As a mechanical engineer his works were various and important; many of them were in the adaptation of original and ingenious modes of reducing and manufacturing metals, and the improvement of the machinery connected therewith. In the introduction of steam navigation he had a large share; he made some of the original engines used on the Humber and the Trent, and some of the earliest on the Mersey, including those for the vessel which first plied on the Liverpool ferries in 1814. He fitted out the Sir Francis Drake at Plymouth in 1824, the first steamer that ever took a man-of-war in tow.

Brunton took out nine patents in all, three of them while he was in Birmingham. His first was for a steam boiler furnace with a revolving bed and a vibrating hopper which distributed the fuel evenly.
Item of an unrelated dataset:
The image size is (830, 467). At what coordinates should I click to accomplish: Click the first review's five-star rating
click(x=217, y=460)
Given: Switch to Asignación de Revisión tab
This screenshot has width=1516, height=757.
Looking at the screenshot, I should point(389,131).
His calciner was used on the works of most of the tin mines in Cornwall, as well as at the silver ore works in Mexico, and his fan regulator was also found to be a most useful invention.

At the Butterley works he applied the principle of a rapid rotation of the mould in casting iron pipes, and incurred great expense in securing a patent, only to find that a foreigner, who used the same process in casting terra cotta, had recited in his specifications that the same mode might be applied to metals.
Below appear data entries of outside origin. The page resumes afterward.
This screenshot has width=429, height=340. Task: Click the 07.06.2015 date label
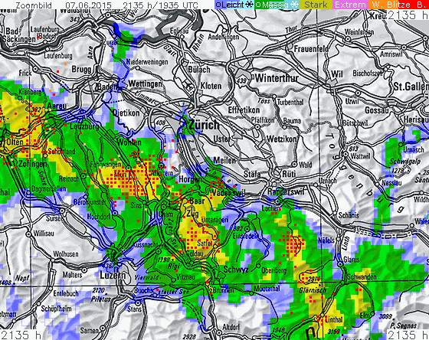click(88, 5)
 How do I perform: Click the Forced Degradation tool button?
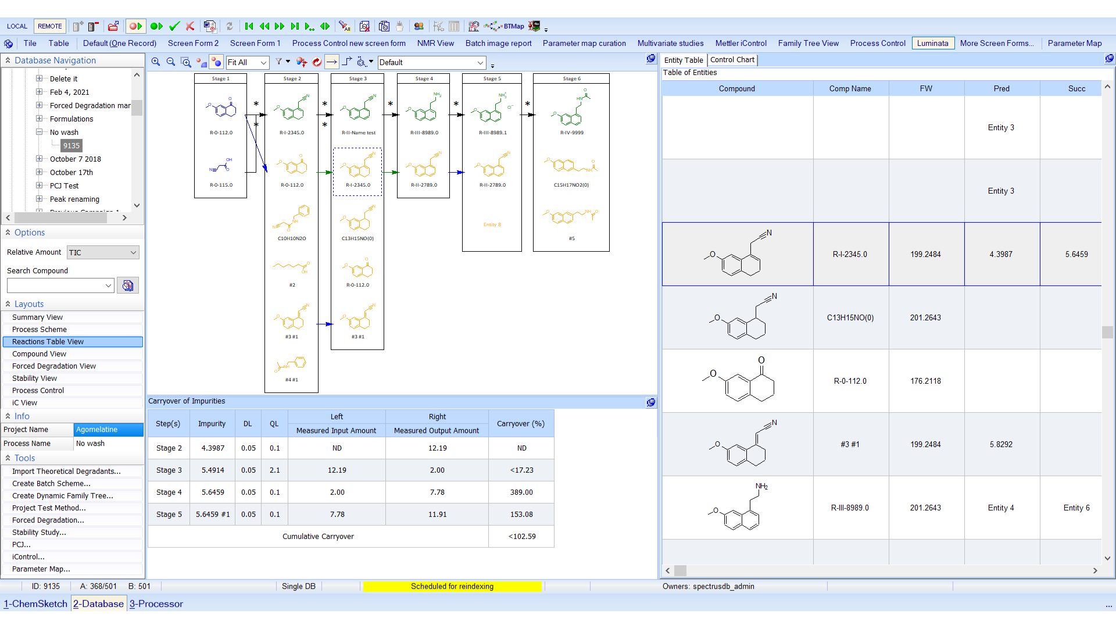48,520
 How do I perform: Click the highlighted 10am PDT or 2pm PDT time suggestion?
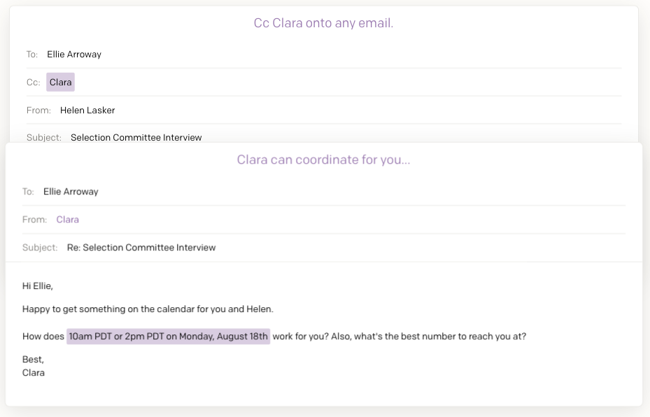point(169,336)
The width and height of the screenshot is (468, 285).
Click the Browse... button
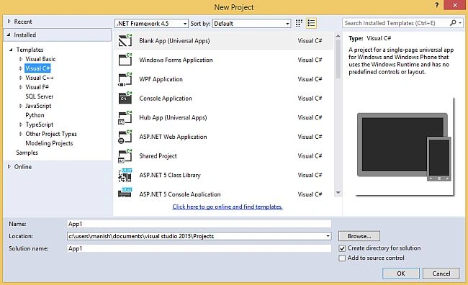tap(359, 236)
The most novel and ingenious of his inventions was the walking machine called the Steam Horse, which he made at Butterley in 1813 for use on the company's tramway at Crich. A second one was built for the Newbottle colliery, which worked with a load up a gradient of 1 in 36 during all the winter of 1814. Early in 1815, through some carelessness, this machine exploded and killed thirteen persons.

In the course of his career he obtained many patents, but derived little remuneration from them, although several of them came into general use. Latterly he turned his attention to the subject of improved ventilation for collieries, and sent models of his inventions to the Great Exhibition in Hyde Park. He was intimate with all the engineers of the older school, and was almost the last of that celebrated set of men.

==Later life==
After his experience at Neath, he occasionally reappeared in his profession, but was never again fully embarked in business. He was a member of the Institution of Civil Engineers, but the date of his admission has not been found.

Brunton died at the residence of his son, William Brunton, at Camborne, Cornwall, 5 October 1851, having married, 30 October 1810, Anne Elizabeth Button, adopted daughter of John and Rebecca Dickinson of Summer Hill, Birmingham. She died at Eaglesbush, Neath, Glamorganshire, 1845, leaving sons who became well known engineers in their own right - John born 1812, William born 1817, J. Dickinson born 1821 and George born 1823.